◆ TASK PROMPT: Rewrite all of the entries below, replacing "image size" with "image dimensions" and keeping everything else unchanged. Leave the pictures out of your version.
====== DATASET CONTENT
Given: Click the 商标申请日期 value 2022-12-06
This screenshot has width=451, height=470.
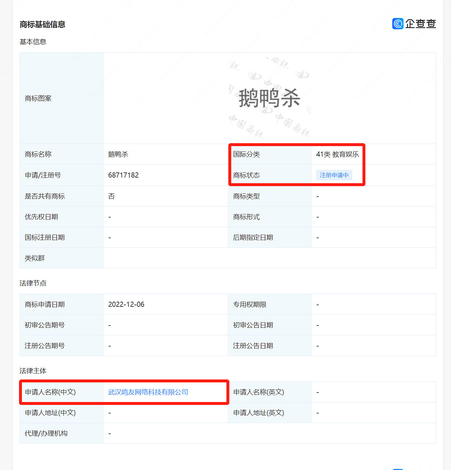Looking at the screenshot, I should [126, 304].
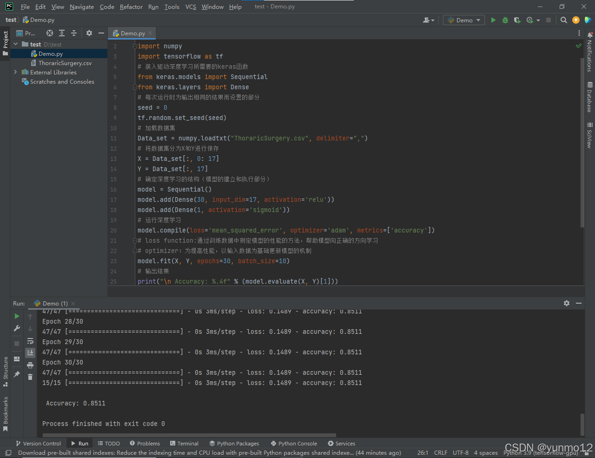595x458 pixels.
Task: Run Demo with coverage shield icon
Action: click(517, 20)
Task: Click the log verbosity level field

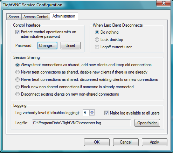Action: pos(86,113)
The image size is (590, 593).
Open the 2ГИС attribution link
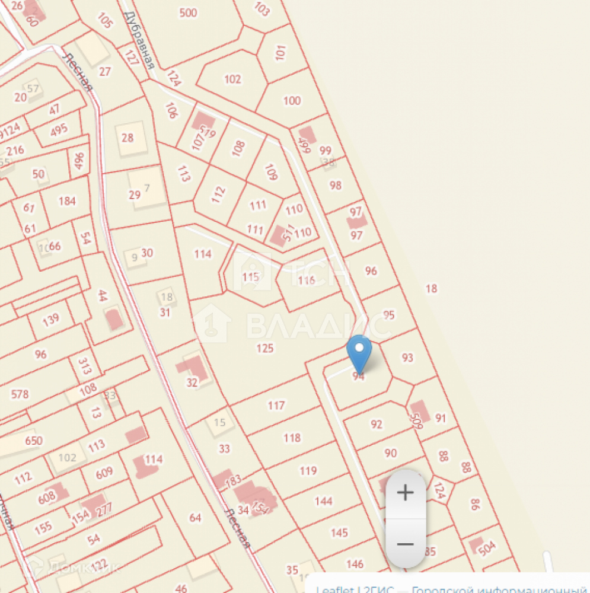tap(378, 589)
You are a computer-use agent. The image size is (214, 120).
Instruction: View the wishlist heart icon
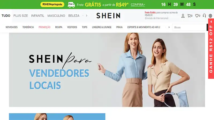[x=198, y=16]
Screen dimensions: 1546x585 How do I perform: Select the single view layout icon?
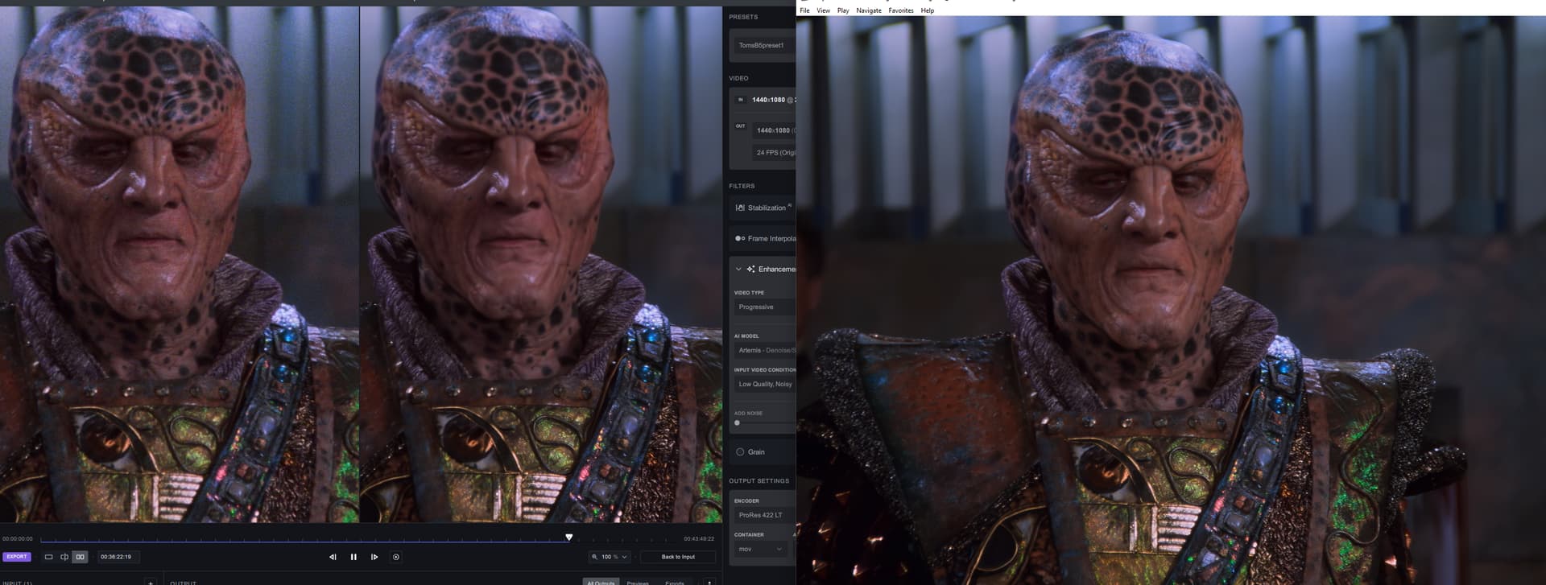tap(48, 557)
============
◆ RESULT:
Given: Click the 商标申请日期 value 2022-12-06
This screenshot has width=451, height=470.
Looking at the screenshot, I should [126, 304].
595x458 pixels.
Task: Run Demo with coverage shield icon
Action: click(517, 20)
Task: Click the log verbosity level field

Action: pos(86,113)
The image dimensions is (590, 593).
Open the 2ГИС attribution link
tap(378, 589)
You are a computer-use agent. The image dimensions is (214, 120).
Instruction: View the wishlist heart icon
[x=198, y=16]
Screen dimensions: 1546x585 How do I perform: Select the single view layout icon?
tap(48, 557)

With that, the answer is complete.